The trip to Chicago was uneventful. I overheard "No restrictions to turnout." on the scanner. I found out that Turnout was a tower around Gurnee, IL. Each of the 3 track detectors en route faithfully reported 32 axels, no defects, and a train length just over 600 feet. As most Hiawatha consists I'd ridden lately, we had a P42 for power at one end (tail end MKE to CHI), an F40 at the other (unknown if it was an NPCU or not), and Horizon coaches surrounded on either end by Amfleet coaches. We only stopped for a minute or two near the Western Avenue Metra station to let a freight pass ahead of us at that massive switching junction (I don't know the name of the junction), and we arrived a few minutes early into Chicago Union Station.

Usually I wait and let everyone detrain ahead of me, but this time I wasn't sure of my connection time taking a bus to Millennium Station, so I made like a commuter and exited the train just after we stopped, walked quickly off the platform and through the station. I had my $2.25 bus fare staged in my right pocket, exited at Adams Street and checked the Google Maps application on the iPhone to find the next bus to Millennium Station, which was the #60 departing from Clark and Adams. I walked around the corner just as a #60 was pulling up, so I walked right on board the bus without missing a step!

As I rode the bus to Millennium Station, I was acutely aware of the empty streets of downtown Chicago at 8 am compared to Times Square and Manhattan in general, having been in New York City only a few weeks earlier. The bus took just over 10 minutes to reach the stop on Randolph near Michigan Ave. where Millennium Station is located. I asked the bus driver where the entrance to the station was located, and he told me it was on the south west corner of Randolph and Michigan, confirming what I had learned from research on YouTube and the AU forum.

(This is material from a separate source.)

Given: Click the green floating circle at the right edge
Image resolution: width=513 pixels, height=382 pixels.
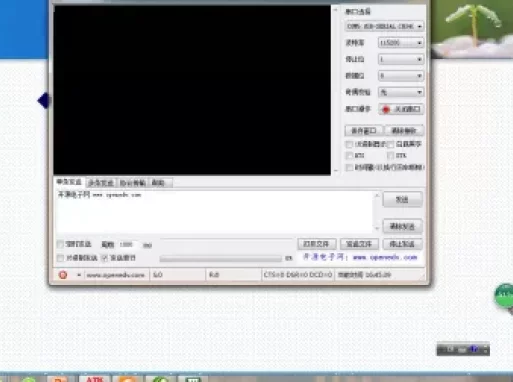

I made my way through the entrance of Millennium Station, a Batman Dark Night movie site, and to the platforms. Since the ticket agents were not open until after 9 am and my train leaves at 8:40 am, I bought my roundtrip tickets at the automated machines. I had plenty of time before the departure of my train, so I walked back out to get some coffee. By the time I walked back, they were beginning to board. So again, without missing a step, I walked to the head end car and right on board. We were using the single level cars today, but I wanted to find a seat as close to the rail fan window as possible but still have a window seat. Turns out the first window seat is the 3rd seat from the end of the car and would be facing backwards to the direction of travel.

As I waited for train 503 to depart, all the seats in my car filled up, so I wouldn't be able to use the rail fan window without losing my seat and once again got worried that I'd picked the wrong weekend to take this trip.

The trip to South Bend was uneventful and all the seats remained occupied for most of the trip, so the rail fan window would have to wait until another trip. I guess I'd rather sit at a side window seat than have to stand for the duration of the trip. Perhaps I would feel differently if I had remembered the camera battery.

We arrived in South Bend on time. As I was walking down the platform to the terminal, Dave the engineer was standing just inside his door, so I said to him "When are we leaving, 1:05?". He gave me a funny look before he finally responded, "Yes, 1:05 local time." I'm guessing not many passengers ride out to the South Bend airport just to turn around and ride back and that threw him for just a second.

I walked into the terminal and followed the signs for the restaurant. I found a deli about half way across the airport. Most sandwiches and wraps were about $8 and I purchased a ham, cheese and egg croissant and ate in the business center so I could charge the phone as much as possible before boarding for the return trip since there were no 120V outlets on the train at my seat.

I re-boarded what was now train 506 15 minutes before departure and went to the seat opposite the isle from where I was sitting on the outbound trip. This time I would sitting facing forward to the direction of travel. The train quickly filled up and I was once again sharing a seat before we departed. For the inbound trip, I would try to get a Google Latitude fix at every station I could get a network connection (and some in between) instead of letting keeping the application running. I needed to conserve some battery to find my bus once we returned to Millennium Station in Chicago.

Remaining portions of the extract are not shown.